*EXERCISE A*
Copy the passage on social media and photography word for word, from "Don’t get me" to "to sustain me.".

##### PASSAGE PROVIDED

I do know where a considerable chunk of my time has gone. Social media. Specifically, Instagram and Twitter. In recent blogs I have written a good deal about social media and largely in positive tones. I am not about to change my view. While I find that I have spent a long time on both platforms - or longer than I would’ve wished - this is purely my problem and not one that I can blame the platform for. However, while I enjoy the capacity of social media to allow me to see many, many more images in a short space of time than ever before in history (and very easily too), I find that there is such a wealth of images to enjoy and respond to that I am not spending long on any of them. It’s become a swipe, flick and like mechanism. I consume hundreds of images in a day and I dread to think how much time I spend on each one. Or rather, how little time i spend on each one. I’ve learned to quickly take in the basic elements - composition, light, framing - but it’s almost a skim reading. Sometimes I probably spend longer writing a comment than looking. So many pictures. So little time.
Don’t get me wrong, I am inspired by what I see on social media, I learn from my peers, and it definitely feeds me - especially in encouraging me to pick up my camera, get out and start shooting. I need to learn to slow down and truly consider the images before me. In short, I need to chew my food, savour it and reflect on it, rather than always subsisting on the spaceman’s diet of a dry handful of tablets that contain just enough to sustain me.

##########
##### PROVIDED DATA

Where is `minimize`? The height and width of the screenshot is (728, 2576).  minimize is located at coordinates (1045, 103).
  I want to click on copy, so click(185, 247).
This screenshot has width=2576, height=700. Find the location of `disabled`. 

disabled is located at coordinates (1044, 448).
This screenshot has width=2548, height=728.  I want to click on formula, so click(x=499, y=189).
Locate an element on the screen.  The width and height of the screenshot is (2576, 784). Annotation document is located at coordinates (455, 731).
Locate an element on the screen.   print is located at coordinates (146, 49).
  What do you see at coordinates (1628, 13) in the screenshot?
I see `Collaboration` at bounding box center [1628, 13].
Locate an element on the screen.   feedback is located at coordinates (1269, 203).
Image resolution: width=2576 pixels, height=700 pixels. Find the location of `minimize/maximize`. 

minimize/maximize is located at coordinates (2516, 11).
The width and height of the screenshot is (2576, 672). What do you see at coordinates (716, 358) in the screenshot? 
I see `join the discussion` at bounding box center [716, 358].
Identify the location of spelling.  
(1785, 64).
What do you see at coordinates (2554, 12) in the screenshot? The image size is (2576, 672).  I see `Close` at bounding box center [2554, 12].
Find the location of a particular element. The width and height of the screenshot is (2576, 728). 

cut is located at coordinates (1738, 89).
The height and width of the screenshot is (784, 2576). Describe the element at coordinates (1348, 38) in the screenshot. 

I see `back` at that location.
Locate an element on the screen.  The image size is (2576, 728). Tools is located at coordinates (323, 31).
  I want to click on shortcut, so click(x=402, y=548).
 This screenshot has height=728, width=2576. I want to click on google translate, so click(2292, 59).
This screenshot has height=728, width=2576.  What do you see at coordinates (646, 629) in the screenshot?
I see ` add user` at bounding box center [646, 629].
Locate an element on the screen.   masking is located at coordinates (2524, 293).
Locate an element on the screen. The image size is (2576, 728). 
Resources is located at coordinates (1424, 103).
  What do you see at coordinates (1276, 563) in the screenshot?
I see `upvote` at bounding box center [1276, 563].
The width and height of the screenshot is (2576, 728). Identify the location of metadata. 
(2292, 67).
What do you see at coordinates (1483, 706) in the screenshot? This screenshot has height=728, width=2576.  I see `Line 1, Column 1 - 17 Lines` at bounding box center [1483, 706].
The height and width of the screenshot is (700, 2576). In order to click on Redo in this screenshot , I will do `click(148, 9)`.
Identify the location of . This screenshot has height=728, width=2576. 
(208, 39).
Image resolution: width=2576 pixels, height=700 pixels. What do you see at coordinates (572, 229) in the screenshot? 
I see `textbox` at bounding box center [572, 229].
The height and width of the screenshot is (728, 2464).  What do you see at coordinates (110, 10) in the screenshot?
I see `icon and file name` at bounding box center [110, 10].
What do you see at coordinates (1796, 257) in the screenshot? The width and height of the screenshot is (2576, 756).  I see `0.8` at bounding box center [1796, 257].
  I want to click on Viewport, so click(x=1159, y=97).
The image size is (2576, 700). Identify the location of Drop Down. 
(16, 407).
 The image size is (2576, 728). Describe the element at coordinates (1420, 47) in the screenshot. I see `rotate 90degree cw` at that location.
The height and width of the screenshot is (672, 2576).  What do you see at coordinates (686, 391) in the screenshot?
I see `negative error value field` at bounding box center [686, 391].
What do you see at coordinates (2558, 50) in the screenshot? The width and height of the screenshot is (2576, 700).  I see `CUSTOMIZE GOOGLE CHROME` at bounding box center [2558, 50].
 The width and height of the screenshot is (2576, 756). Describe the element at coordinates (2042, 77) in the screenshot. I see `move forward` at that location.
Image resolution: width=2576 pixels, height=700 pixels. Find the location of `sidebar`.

##########

*EXERCISE B*
Present the entries from the line with "coordinates (455, 731)." to the line with "coordinates (146, 49)." as a numbered list, leaving out blank lines.

*RIGHT ANSWER A*
Don’t get me wrong, I am inspired by what I see on social media, I learn from my peers, and it definitely feeds me - especially in encouraging me to pick up my camera, get out and start shooting. I need to learn to slow down and truly consider the images before me. In short, I need to chew my food, savour it and reflect on it, rather than always subsisting on the spaceman’s diet of a dry handful of tablets that contain just enough to sustain me.

*RIGHT ANSWER B*
1. Locate an element on the screen.  The width and height of the screenshot is (2576, 784). Annotation document is located at coordinates (455, 731).
2. Locate an element on the screen.   print is located at coordinates (146, 49).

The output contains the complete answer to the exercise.